▶ [Problem to solve]
Your answer should be each line of the entries that contains the word "click", copied in full.

▶ [Data shown]
Segment Open

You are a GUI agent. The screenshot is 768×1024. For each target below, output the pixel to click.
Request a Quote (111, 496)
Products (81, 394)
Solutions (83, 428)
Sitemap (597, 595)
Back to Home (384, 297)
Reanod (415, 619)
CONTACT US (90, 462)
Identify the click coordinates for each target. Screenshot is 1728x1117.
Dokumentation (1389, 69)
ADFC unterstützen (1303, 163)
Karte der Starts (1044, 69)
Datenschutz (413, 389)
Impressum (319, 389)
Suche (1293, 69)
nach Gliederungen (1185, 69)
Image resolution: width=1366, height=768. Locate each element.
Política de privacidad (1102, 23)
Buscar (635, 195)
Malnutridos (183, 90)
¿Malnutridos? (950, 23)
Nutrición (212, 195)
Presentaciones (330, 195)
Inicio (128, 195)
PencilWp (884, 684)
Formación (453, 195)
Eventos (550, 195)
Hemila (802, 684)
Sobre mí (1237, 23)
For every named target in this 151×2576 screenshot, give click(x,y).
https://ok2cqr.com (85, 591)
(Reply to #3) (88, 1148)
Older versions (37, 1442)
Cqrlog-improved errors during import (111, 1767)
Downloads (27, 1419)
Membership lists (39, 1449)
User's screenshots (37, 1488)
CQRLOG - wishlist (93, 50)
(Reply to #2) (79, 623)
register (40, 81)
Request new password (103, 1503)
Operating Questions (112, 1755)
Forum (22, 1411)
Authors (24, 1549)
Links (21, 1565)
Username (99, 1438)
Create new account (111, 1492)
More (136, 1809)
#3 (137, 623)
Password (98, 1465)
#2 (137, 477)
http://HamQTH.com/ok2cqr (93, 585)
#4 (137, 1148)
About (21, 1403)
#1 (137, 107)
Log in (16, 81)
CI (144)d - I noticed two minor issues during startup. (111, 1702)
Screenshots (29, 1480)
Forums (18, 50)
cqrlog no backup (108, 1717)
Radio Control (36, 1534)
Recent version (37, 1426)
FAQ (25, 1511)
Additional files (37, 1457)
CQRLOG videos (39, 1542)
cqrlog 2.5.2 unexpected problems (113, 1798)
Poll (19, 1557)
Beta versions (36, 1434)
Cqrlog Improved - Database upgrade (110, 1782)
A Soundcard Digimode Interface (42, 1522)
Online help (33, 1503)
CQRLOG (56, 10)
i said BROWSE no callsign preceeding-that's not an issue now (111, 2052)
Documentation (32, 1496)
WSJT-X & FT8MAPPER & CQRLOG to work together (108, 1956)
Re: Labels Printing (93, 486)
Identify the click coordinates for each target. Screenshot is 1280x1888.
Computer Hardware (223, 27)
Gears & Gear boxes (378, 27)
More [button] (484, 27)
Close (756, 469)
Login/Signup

Segment Closed

▶ [Answer to the exercise]
You are a GUI agent. The screenshot is 768×1024. For each target below, output the pixel to click.
Identify the click coordinates for each target. Screenshot is 1728x1117.
For every named target in this 151×2576 screenshot, give click(x,y).
Identify the click coordinates for each target. Screenshot is 1280x1888.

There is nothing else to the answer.